Tuesday, March 3, 2009

Painting Of Women Dancing Red Dress

Saqara discovered in a cemetery of more than 3,000 years old Amelia Baldeon

EFE Cairo
A mission of Japanese archaeologists have found a cemetery of the Nineteenth Dynasty New Kingdom (1539-1075 BC) to the coffin of a noblewoman in the area Saqara , 25 miles south of Cairo.
The Supreme Council of Antiquities (SCA) announced in a statement that within the cemetery is a limestone coffin is a woman named Isis NFERT who had the title of "noble woman", and three mummies and funerary remains of material.

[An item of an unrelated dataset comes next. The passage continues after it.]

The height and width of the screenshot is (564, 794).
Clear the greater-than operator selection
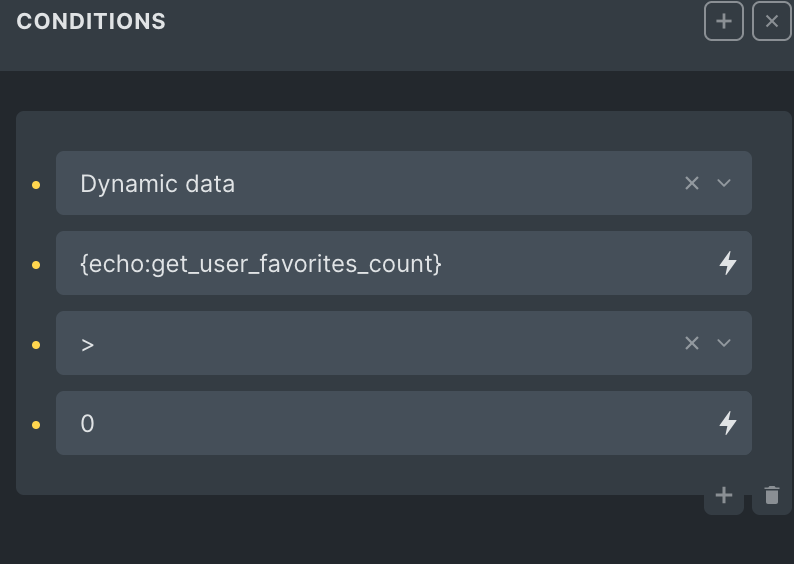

The cemetery appeared as Japanese archaeologists excavating in the northwest of the archaeological site of Saqara and close to several antiques belonging to one of the sons of Pharaoh Ramses II, who reigned between 1279 and 1213 BC
CSA general secretary Zahi Hawas said that the cemetery is very typical of the style of the New Kingdom because it has a dome, a courtyard with four columns, an internal room with four columns and the space devoted to the burial of the deceased, including rooms.

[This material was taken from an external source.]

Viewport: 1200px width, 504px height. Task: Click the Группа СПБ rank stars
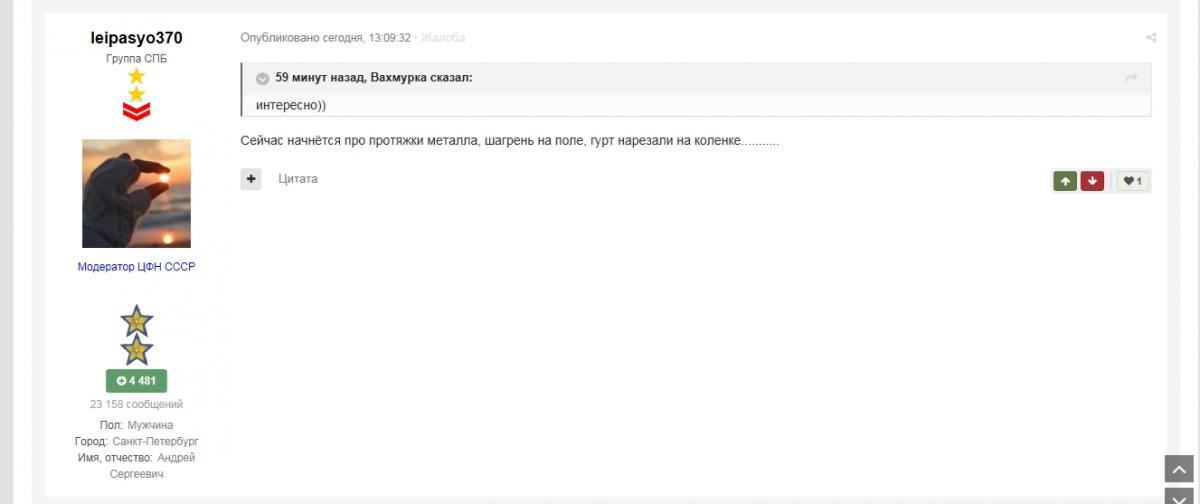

According to the head of the mission of Japanese archaeologists, Sakogi Yushimora, the coffin has a broken hand and inscriptions in blue, indicating the name and the title of women to which it belongs. Yushimora
noted that the title of "noble woman" is very rare in the New Kingdom of ancient times.
also said that it is possible that the entire cemetery NFERT belongs to Isis, which may be the daughter of a prince.